Prendete una piazzola spartitraffico completamente asfaltata. Fate in modo che abbia una forma triangolare.
Poneteci sopra una stazione di bike sharing e chiamatela N. 214 Susa. Dotatela di 33 stalli, ovvero della possibilità di posteggiarci 33 biciclette (il numero è veritiero e cabalisticamente parlando è profetico).
Non dotate lo spazio circostante la piazzola di segnaletica orizzontale o verticale per l’attraversamento ciclabile.
Anzi istigate chi prenderà la bicicletta a farlo scendendo dal marciapiede in bicicletta, poiché avrete provveduto ad abbassare, ulteriormente, parte del marciapiede della piazzola.

La stazione bike sharing N 214 Susa.
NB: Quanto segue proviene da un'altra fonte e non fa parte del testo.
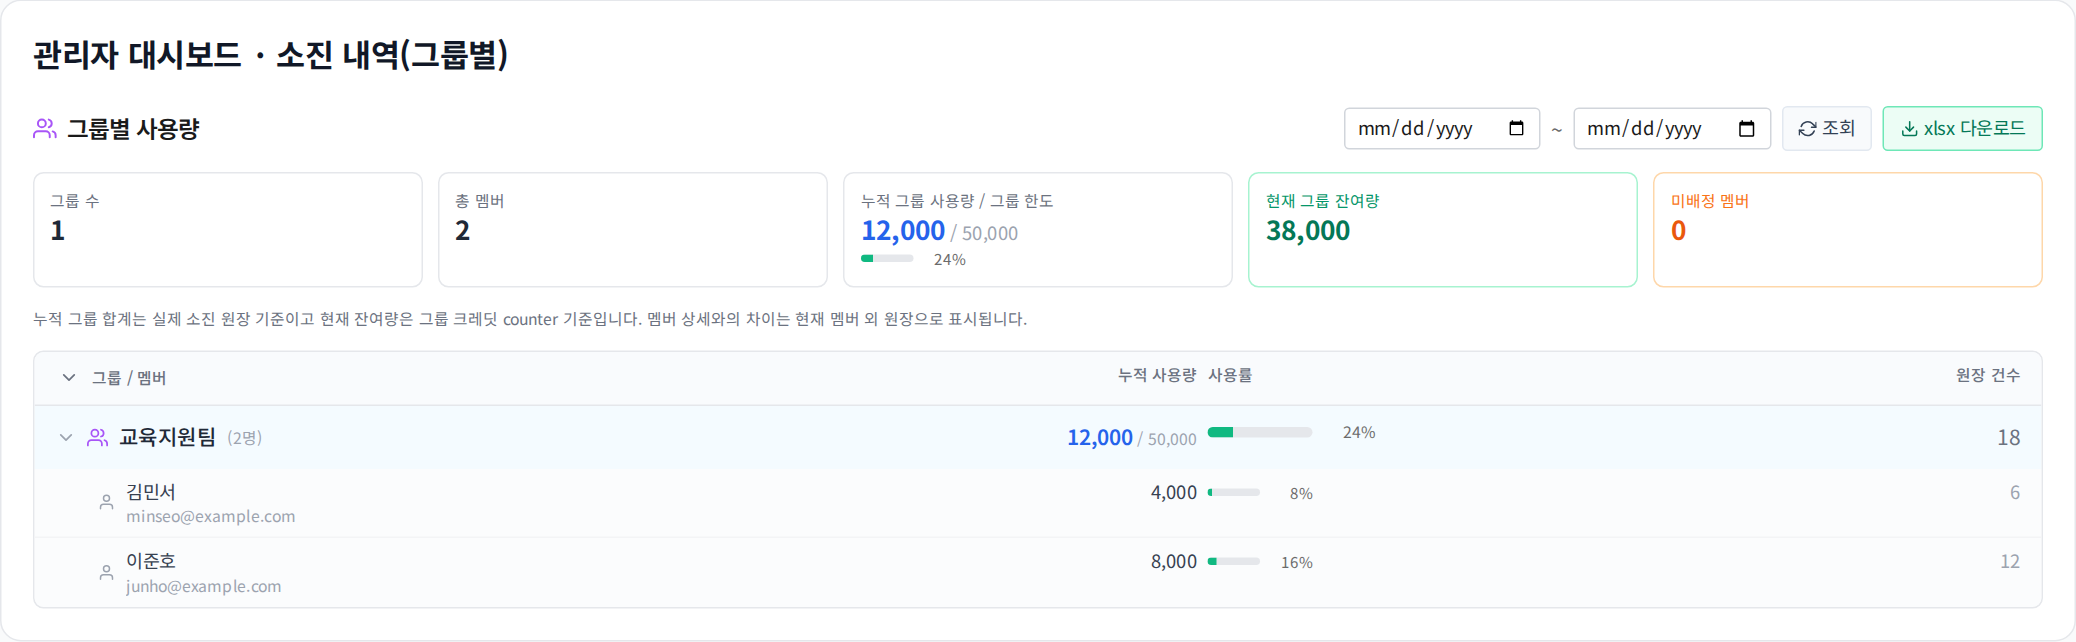Click the purple team icon beside 교육지원팀
Image resolution: width=2076 pixels, height=642 pixels.
click(x=97, y=437)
A sinistra la strada porta a corso Plebisciti o in viale Romagnai; a destra in via Sidoli o in viale Romagna. Le macchine vengono da viale Argonne.
Indi scommettete 10 a 1 che il potenziale ciclista metterà a repentaglio la propria incolumità se scenderà dal marciapiede dalla parte sadicamente abbassata o attenterà a quella dei pedoni che attraverseranno la strada sui passaggi pedonali, avendo lui scelto di sfruttare gli abbassamenti del marciapiede della piazzola che permettono il passaggio di carozzine per disabili o bambini.
Quanto agli automobilisti, in mancanza di apposita segnaletica di attraversamento delle biciclette, hanno sempre ragione.